Successful Pallet Summit Helps Industry Leaders Find Their Own Winning Formula
Pallet Summit: This important pallet meeting was packed with useful information and networking opportunities. Read some of the meeting highlights here.
By Chaille Brindley
Date Posted: 12/1/1999
CINCINNATI, Ohio—Green, gold, brown and red. As pallet manufacturers and recyclers gathered in southern Ohio, the fall colors closely mirrored the state of the industry. Just as the brilliant colors of the leaves signal a change in season, the pallet industry is undergoing transition. From the departure of John Healy as the president of the National Wooden Pallet and Container Association (NWPCA) to the challenges of an increasingly competitive market, the meeting buzzed with anticipation and worry for what the new year holds.

STATED PROBLEM A ::
In the pallet summit article, substitute "autumn colors" for "fall colors" and give the passage starting with "Successful Pallet Summit" and going on through "new year holds.".
The article and the listing come from unrelated sources.

Data entries

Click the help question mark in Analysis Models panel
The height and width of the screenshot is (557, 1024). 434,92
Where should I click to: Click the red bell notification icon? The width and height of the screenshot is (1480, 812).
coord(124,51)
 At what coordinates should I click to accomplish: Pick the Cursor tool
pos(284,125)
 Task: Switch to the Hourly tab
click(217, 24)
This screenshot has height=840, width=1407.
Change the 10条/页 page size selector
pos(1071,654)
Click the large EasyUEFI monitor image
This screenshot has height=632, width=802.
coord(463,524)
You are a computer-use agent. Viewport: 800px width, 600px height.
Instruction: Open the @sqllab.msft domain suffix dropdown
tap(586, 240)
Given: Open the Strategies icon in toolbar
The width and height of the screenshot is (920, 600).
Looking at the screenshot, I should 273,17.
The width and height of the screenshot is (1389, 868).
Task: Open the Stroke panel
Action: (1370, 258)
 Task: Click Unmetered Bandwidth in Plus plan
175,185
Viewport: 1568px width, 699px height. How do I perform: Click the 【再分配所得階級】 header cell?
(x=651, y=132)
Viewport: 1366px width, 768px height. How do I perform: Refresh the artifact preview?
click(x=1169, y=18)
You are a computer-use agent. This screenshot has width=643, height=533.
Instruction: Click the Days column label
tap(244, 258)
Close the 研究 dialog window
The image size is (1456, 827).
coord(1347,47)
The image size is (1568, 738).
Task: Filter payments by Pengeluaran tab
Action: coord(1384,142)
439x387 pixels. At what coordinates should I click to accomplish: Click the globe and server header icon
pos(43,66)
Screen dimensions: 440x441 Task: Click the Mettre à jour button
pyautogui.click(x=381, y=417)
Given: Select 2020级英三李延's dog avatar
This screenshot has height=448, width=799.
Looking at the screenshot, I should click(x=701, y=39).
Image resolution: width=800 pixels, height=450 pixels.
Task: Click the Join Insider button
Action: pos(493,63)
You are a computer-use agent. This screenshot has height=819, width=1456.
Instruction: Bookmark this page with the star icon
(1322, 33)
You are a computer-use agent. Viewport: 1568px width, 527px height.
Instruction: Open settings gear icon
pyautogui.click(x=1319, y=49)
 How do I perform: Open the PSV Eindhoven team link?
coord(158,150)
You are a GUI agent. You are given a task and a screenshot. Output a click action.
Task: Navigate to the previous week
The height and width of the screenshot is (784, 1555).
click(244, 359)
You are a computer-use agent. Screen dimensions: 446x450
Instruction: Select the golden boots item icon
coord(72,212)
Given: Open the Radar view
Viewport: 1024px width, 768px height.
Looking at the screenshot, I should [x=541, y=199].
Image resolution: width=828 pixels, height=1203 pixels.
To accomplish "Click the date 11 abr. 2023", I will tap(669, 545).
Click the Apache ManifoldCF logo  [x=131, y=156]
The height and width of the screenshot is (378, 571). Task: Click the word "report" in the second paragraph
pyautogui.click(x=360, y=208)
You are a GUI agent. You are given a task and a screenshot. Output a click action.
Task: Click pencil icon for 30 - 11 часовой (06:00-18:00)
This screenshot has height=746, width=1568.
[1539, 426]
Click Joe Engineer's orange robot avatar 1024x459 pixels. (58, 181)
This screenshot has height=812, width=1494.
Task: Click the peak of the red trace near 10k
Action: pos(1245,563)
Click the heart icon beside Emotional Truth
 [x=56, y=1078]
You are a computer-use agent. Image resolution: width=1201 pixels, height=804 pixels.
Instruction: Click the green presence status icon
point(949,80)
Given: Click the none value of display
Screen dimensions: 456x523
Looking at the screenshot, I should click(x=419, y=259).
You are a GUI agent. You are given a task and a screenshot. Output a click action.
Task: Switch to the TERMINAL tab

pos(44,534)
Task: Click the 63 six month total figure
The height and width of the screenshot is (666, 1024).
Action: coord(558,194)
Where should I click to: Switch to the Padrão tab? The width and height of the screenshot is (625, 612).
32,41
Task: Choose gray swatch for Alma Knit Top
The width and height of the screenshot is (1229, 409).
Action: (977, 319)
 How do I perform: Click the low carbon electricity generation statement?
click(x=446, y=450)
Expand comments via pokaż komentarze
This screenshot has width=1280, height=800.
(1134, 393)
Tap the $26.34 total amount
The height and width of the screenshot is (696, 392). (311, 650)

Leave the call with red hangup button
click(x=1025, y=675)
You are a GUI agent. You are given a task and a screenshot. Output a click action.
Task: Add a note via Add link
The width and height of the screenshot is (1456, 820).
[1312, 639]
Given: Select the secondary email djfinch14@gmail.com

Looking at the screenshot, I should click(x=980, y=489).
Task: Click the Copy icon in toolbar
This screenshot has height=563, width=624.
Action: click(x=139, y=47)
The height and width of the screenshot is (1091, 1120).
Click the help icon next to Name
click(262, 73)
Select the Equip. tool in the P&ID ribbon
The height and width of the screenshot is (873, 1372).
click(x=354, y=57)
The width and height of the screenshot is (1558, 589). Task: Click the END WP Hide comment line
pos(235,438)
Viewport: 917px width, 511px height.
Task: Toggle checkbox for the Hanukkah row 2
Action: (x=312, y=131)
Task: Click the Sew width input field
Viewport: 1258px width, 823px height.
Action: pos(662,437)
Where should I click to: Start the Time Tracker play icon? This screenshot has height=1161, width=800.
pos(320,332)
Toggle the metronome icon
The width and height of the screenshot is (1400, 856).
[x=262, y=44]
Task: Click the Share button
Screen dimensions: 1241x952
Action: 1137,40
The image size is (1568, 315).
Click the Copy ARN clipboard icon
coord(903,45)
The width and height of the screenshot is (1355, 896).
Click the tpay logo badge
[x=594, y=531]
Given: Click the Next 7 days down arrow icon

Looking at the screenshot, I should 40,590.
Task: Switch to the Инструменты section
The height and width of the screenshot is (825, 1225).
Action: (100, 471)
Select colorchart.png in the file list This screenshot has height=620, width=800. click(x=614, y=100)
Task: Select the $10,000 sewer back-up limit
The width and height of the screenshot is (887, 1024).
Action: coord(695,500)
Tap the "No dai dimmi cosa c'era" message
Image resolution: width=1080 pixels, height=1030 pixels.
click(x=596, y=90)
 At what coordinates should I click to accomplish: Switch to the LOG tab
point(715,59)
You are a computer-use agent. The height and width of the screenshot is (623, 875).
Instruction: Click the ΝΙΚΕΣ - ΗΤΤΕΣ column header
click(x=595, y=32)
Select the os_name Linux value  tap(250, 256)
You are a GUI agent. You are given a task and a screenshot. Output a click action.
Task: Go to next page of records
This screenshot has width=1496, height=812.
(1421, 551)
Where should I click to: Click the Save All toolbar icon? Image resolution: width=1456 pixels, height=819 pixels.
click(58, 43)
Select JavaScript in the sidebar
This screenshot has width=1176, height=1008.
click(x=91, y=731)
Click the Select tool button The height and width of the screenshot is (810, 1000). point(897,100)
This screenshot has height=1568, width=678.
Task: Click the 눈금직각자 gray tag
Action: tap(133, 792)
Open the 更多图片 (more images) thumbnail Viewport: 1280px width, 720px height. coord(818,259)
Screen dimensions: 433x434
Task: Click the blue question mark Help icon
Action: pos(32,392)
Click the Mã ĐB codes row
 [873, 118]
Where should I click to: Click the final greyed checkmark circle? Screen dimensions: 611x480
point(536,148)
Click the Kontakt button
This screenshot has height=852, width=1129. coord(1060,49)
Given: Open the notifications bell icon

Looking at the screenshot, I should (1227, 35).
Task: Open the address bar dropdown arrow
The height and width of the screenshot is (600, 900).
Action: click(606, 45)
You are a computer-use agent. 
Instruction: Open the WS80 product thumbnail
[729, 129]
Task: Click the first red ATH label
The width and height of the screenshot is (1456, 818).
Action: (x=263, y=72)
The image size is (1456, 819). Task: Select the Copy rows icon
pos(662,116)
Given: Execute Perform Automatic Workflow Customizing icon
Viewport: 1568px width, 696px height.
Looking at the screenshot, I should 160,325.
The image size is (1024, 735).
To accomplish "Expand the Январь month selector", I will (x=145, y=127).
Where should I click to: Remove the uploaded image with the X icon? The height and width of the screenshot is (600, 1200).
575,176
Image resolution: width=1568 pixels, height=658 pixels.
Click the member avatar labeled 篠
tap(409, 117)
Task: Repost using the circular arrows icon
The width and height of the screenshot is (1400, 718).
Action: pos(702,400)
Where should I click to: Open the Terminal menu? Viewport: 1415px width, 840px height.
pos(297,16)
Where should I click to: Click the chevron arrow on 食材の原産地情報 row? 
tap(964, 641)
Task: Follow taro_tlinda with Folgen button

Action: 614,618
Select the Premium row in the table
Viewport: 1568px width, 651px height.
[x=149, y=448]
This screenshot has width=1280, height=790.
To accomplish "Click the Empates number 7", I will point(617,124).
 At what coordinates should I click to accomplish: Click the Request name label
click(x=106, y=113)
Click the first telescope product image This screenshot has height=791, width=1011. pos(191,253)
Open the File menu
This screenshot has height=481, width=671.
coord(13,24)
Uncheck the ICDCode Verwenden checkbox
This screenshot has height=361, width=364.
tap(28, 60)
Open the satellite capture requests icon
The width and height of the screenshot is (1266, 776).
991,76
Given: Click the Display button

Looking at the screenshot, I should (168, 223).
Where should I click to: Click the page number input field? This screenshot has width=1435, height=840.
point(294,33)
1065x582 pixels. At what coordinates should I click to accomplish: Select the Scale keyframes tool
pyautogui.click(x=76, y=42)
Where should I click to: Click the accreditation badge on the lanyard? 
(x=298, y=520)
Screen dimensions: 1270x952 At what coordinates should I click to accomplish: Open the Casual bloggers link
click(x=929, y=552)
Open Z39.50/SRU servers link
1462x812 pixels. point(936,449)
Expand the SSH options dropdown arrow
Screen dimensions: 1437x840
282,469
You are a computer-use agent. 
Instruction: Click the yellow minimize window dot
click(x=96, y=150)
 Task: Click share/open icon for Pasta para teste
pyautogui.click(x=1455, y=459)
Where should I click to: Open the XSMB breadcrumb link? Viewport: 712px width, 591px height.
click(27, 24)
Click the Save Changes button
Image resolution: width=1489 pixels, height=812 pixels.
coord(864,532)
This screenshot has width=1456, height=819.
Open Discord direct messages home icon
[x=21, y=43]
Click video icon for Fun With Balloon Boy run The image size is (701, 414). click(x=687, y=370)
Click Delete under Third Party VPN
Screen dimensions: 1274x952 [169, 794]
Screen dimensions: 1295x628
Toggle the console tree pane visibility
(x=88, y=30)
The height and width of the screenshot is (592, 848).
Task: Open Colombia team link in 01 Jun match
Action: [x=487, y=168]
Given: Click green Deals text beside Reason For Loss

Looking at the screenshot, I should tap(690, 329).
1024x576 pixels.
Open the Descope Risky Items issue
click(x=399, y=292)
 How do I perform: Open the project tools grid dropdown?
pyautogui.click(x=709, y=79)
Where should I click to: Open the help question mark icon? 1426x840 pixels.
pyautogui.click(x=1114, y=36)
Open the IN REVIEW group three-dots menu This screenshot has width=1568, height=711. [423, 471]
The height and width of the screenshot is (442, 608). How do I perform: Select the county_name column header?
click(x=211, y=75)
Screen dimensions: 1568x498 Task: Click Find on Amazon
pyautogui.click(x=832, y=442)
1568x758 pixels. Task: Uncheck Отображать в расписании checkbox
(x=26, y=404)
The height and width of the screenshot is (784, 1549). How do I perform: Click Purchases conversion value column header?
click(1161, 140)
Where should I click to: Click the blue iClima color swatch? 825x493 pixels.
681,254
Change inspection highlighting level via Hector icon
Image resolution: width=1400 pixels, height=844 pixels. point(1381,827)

STATED PROBLEM B ::
Rewrite the listing as a numbered list, starting with its first line and going on through the line with "click(217, 24)", leaving out blank lines.

COMPLETE ANSWER A ::
Successful Pallet Summit Helps Industry Leaders Find Their Own Winning Formula
Pallet Summit: This important pallet meeting was packed with useful information and networking opportunities. Read some of the meeting highlights here.
By Chaille Brindley
Date Posted: 12/1/1999
CINCINNATI, Ohio—Green, gold, brown and red. As pallet manufacturers and recyclers gathered in southern Ohio, the autumn colors closely mirrored the state of the industry. Just as the brilliant colors of the leaves signal a change in season, the pallet industry is undergoing transition. From the departure of John Healy as the president of the National Wooden Pallet and Container Association (NWPCA) to the challenges of an increasingly competitive market, the meeting buzzed with anticipation and worry for what the new year holds.

COMPLETE ANSWER B ::
1. Click the help question mark in Analysis Models panel
2. The height and width of the screenshot is (557, 1024). 434,92
3. Where should I click to: Click the red bell notification icon? The width and height of the screenshot is (1480, 812).
4. coord(124,51)
5.  At what coordinates should I click to accomplish: Pick the Cursor tool
6. pos(284,125)
7.  Task: Switch to the Hourly tab
8. click(217, 24)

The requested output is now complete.